◆ Your goal: Your output should consist solely of the lines from the one holding "Where should I click to: Click" to the end of the records below, inclusive, reproduced exactly and free of pictures.

Pixel coordinate grounding data
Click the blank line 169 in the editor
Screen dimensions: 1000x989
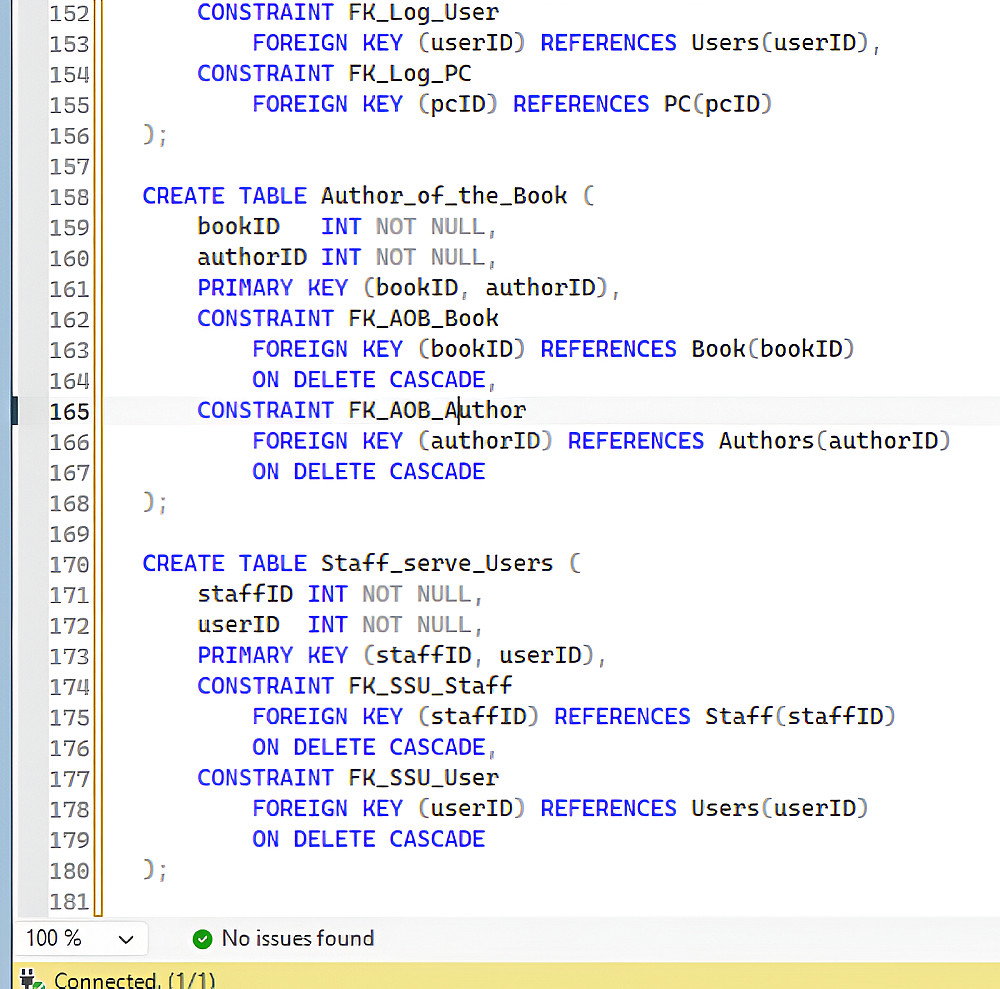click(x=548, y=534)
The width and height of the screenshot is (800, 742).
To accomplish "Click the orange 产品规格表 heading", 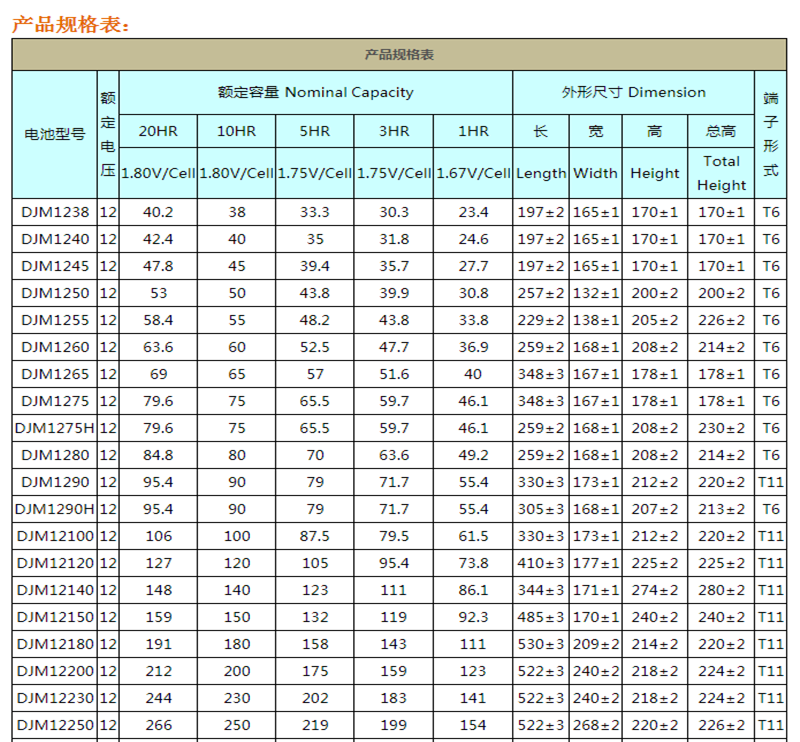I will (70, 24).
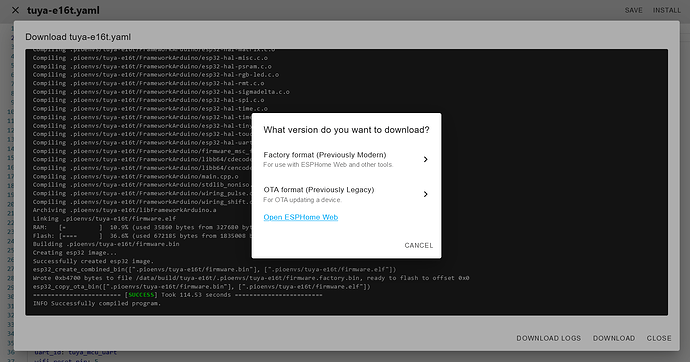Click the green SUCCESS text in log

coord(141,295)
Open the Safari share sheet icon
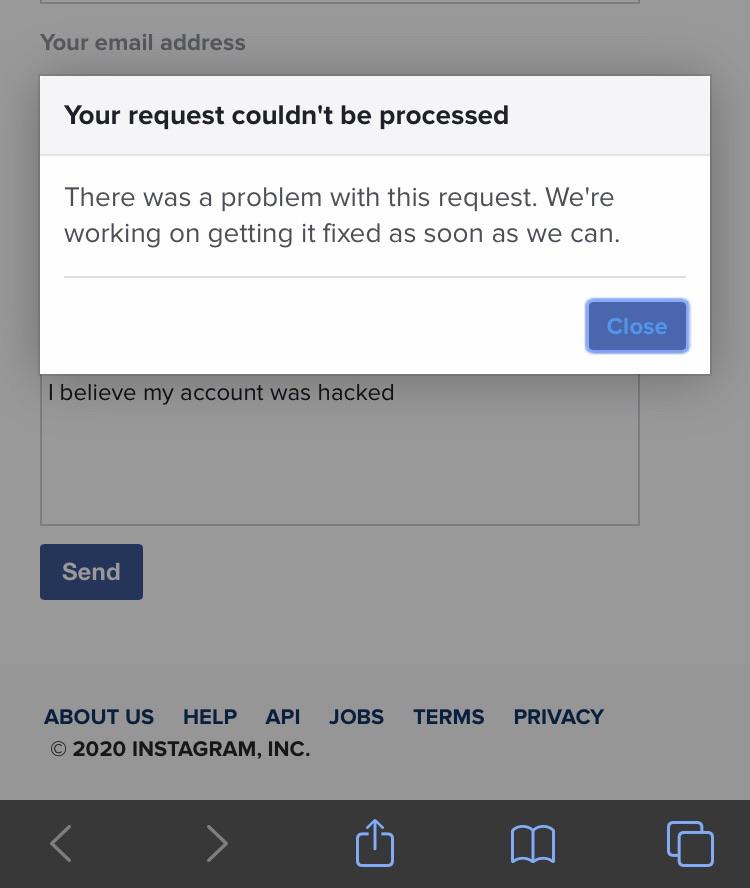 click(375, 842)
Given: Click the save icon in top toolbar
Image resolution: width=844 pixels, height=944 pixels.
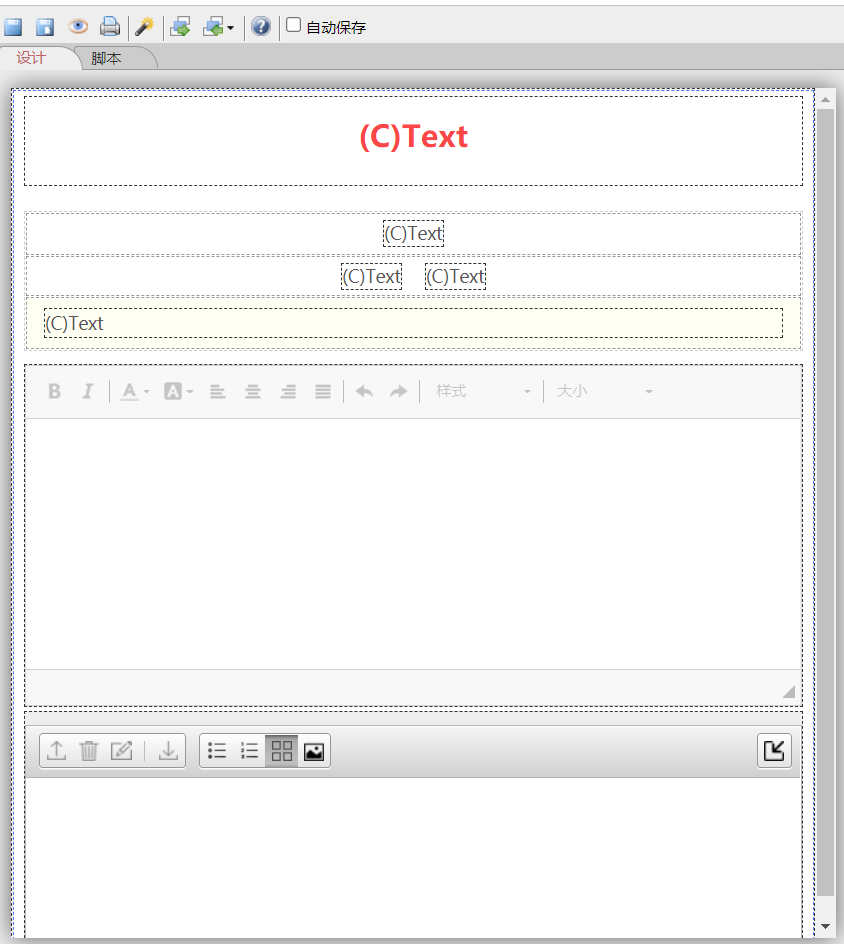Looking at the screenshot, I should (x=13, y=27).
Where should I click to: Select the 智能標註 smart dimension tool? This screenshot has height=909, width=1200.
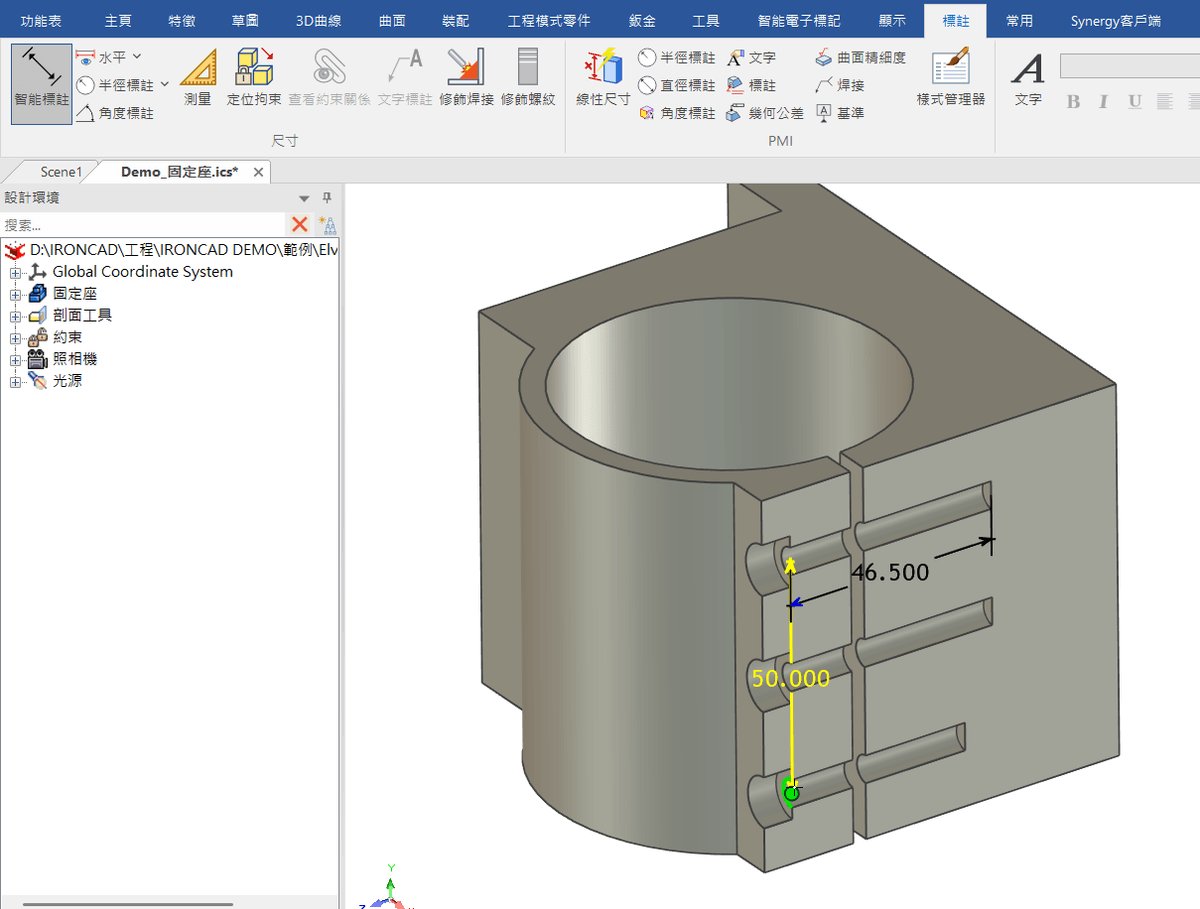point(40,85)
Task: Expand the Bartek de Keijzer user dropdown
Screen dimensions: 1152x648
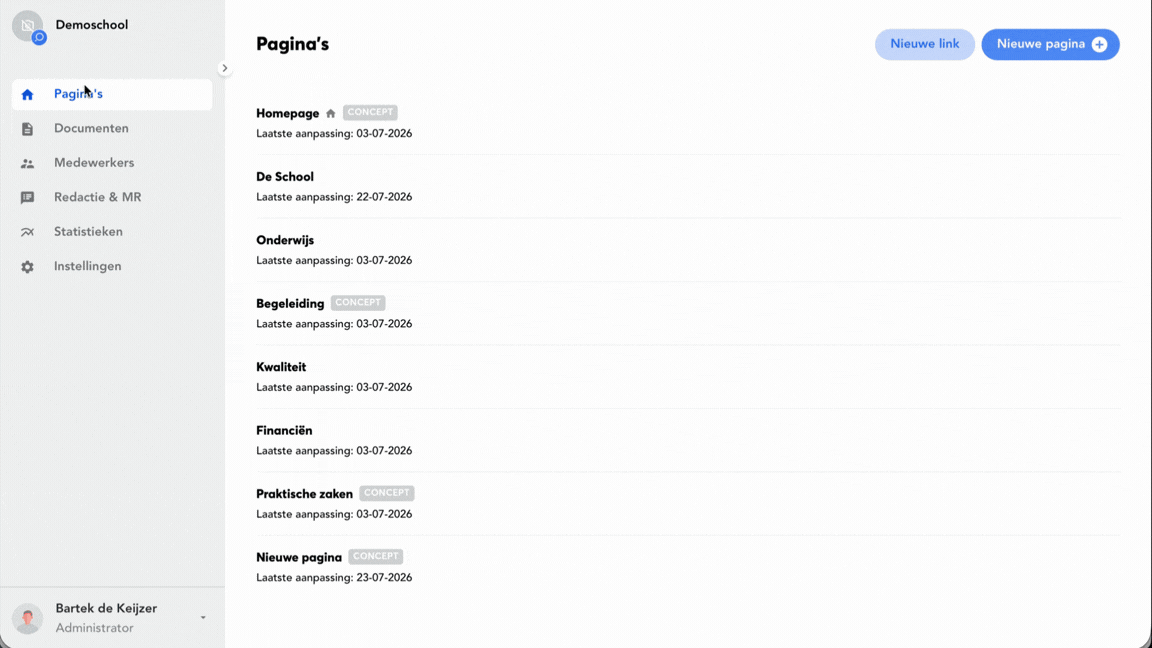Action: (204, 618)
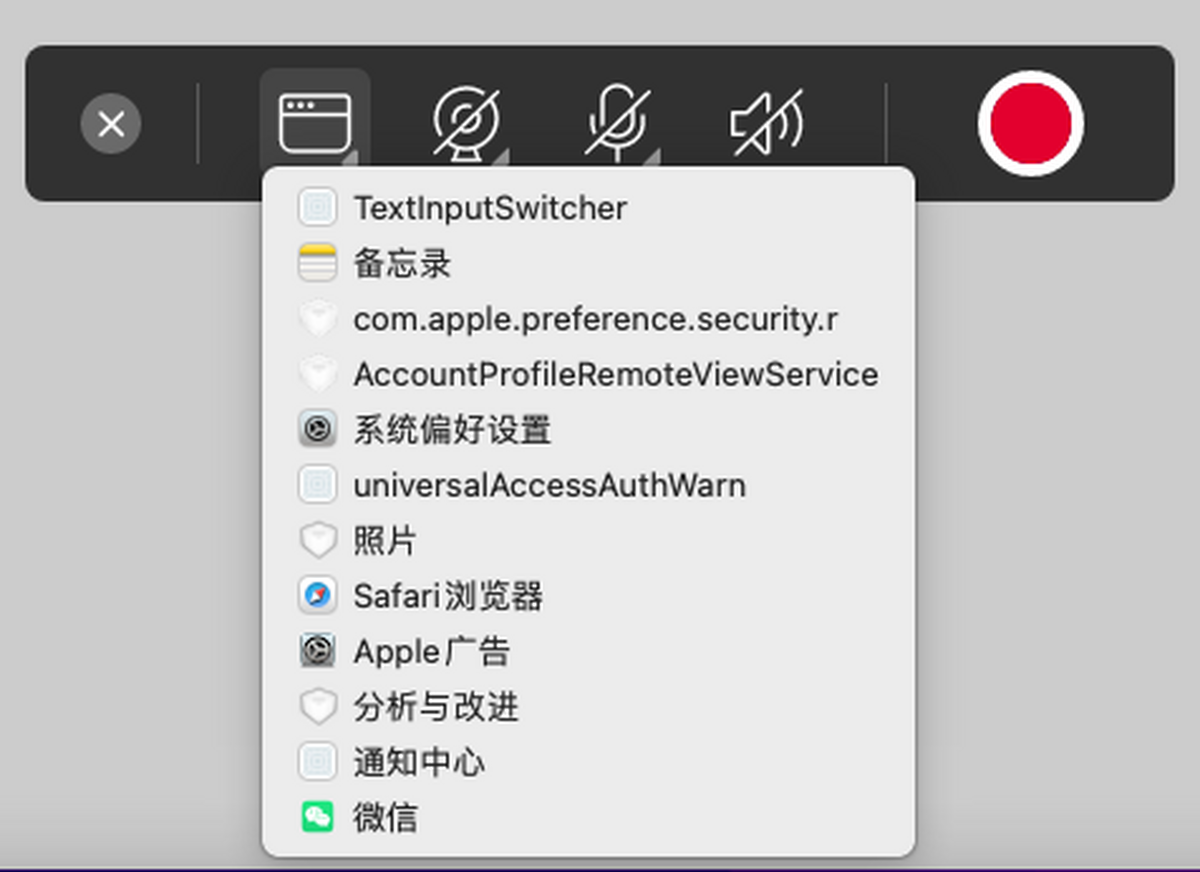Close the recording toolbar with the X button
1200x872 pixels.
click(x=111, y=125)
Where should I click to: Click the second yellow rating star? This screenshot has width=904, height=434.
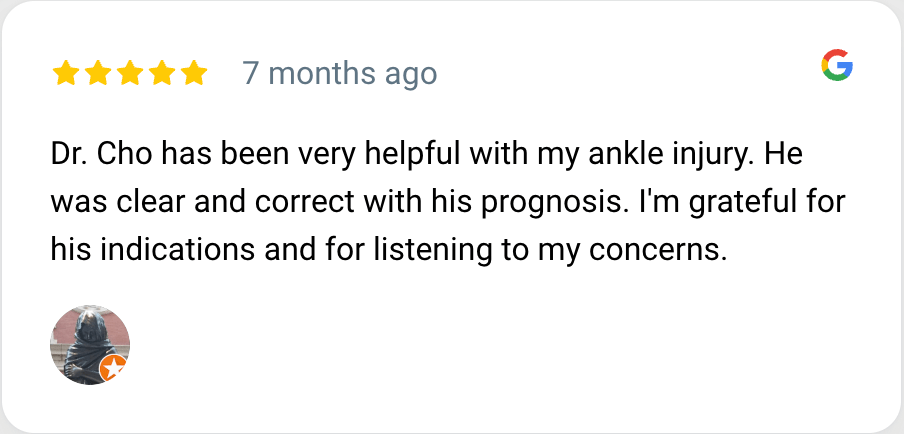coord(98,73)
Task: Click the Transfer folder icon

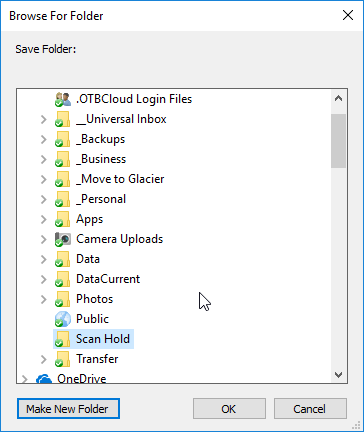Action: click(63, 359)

◆ Answer to this problem:
Where should I click to: Click the second yellow rating star? This screenshot has width=904, height=434.
coord(98,73)
Task: Click the Transfer folder icon

Action: click(63, 359)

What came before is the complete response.